In an experiment, a 1st year scientist replicates a master plate
containing 26 colonies of the fungus Aspergillus to 5 plates
containing different media. The plates have a nitrogen source that
is an intermediate in the metabolic pathway that degrades
hypoxanthine to NH$_4^+$.
The scientist wants to establish:
1) The growth responses of each of the strains
2) The order of intermediates in the pathway
3) The strains which are blocked in each step giving an idea of
the genetics underlying the growth patterns
The table above shows the process by which the growth of the
fungus is classified, where the "+" indicates growth of the strain
on this medium and a "-" scoring means no growth.
Can you think what the purpose of
the colony number 26 is, given it grows on all the media?
The order of intermediates a $\rightarrow$ can be
determined.
If a mutation occurs affecting a step of a metabolic pathway
close to the initial
susbstrate, then if the species is plated onto media
containing nutrients occuring downstream as intermediates in the
pathway, then growth is still possible.
If mutation occurs affecting a step of the metabolic pathway
close to the final product,
then if a species is plated onto media containing nutrients
occuring upstream as intermediates in the pathway, growth still
won't be possible because of the mutation!

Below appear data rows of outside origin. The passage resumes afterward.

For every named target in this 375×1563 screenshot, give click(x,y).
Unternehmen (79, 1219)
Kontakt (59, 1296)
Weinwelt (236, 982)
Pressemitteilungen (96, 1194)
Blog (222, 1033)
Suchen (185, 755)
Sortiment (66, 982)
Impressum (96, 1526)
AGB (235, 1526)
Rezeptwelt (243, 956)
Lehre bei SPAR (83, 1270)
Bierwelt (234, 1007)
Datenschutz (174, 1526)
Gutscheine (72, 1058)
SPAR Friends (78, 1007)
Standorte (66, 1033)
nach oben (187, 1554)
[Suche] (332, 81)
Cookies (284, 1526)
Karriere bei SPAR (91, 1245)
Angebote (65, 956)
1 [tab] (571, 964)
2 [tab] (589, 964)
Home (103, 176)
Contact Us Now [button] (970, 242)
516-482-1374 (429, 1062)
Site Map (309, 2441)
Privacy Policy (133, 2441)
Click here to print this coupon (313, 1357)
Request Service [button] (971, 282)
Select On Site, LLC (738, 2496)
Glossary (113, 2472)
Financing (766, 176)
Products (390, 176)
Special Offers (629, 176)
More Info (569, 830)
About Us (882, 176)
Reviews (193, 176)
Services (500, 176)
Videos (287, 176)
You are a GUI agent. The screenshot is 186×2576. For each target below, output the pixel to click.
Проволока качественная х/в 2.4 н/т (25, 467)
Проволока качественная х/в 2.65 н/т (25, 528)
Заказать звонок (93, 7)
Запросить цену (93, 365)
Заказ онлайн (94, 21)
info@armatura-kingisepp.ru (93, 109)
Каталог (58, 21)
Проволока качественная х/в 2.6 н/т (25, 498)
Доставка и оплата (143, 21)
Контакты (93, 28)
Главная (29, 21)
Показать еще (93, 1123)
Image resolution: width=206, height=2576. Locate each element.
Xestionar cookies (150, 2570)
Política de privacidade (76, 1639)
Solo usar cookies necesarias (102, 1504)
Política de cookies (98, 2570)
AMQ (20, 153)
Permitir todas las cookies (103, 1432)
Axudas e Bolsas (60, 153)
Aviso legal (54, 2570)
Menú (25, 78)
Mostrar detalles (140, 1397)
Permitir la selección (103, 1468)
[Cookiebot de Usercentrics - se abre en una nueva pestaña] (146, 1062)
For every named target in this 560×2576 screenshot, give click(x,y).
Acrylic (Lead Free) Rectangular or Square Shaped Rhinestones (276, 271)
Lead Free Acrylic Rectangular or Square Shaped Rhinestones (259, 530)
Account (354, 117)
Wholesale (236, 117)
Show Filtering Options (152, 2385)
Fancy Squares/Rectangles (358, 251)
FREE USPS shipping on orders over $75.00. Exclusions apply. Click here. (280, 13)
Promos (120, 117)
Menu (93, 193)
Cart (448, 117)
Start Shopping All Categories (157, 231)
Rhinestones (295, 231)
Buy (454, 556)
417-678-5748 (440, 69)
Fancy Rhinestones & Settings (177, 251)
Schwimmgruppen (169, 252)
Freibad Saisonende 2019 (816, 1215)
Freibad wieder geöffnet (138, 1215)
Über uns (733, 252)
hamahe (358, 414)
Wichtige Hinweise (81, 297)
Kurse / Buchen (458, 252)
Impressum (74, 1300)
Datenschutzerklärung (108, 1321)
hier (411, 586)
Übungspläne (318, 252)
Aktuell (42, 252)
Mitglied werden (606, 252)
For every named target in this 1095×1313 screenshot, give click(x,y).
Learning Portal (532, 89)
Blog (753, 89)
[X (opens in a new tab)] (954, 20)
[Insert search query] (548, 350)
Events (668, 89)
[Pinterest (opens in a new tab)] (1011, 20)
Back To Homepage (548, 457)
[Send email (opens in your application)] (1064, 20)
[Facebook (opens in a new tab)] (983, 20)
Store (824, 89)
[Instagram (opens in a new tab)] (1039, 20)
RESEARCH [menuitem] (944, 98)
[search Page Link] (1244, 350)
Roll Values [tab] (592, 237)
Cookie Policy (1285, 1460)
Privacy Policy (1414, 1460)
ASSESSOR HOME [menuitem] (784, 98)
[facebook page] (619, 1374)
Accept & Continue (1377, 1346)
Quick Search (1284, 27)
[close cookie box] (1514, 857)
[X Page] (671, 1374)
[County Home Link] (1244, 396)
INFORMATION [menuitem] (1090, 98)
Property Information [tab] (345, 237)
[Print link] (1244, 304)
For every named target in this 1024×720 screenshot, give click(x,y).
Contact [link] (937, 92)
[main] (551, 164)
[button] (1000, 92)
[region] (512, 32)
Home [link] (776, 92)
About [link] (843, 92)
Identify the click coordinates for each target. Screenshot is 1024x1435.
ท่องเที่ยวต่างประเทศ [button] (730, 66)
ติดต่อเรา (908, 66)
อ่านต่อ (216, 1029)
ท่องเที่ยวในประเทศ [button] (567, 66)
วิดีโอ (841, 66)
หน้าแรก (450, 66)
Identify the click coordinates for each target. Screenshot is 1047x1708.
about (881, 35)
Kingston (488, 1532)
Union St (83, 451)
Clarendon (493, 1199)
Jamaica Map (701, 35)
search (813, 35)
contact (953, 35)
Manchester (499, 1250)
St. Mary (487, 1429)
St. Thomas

As all of the strains are capable of growth on media containing
e, it must occur closest to NH$_4^+$ in the pathway. Using a
similar analysis the order can be established as:
Hypoxanthine $\rightarrow$ d
$\rightarrow$ a $\rightarrow$ c $\rightarrow$ b $\rightarrow$ e
$\rightarrow$ NH$_4^+$
Can you determine which strains are
blocked in which steps of the pathway? For example the step d
$\rightarrow$ a is blocked by the mutants 1,3,6,9,15,17,18,20 and
25. What does this imply about the species genetically?
Such analysis is highly useful in the
early investigation into the genetics behind metabolic
pathways.
In this article, we've covered
topics ranging from Mendelian inheritance, chromosome mapping,
genetic interactions, the genetic analysis of metabolic pathways
and restriction mapping. Hopefully over the course of this article
you have gained an appreciation of some useful genetic concepts you
will frequently encounter in your future studies.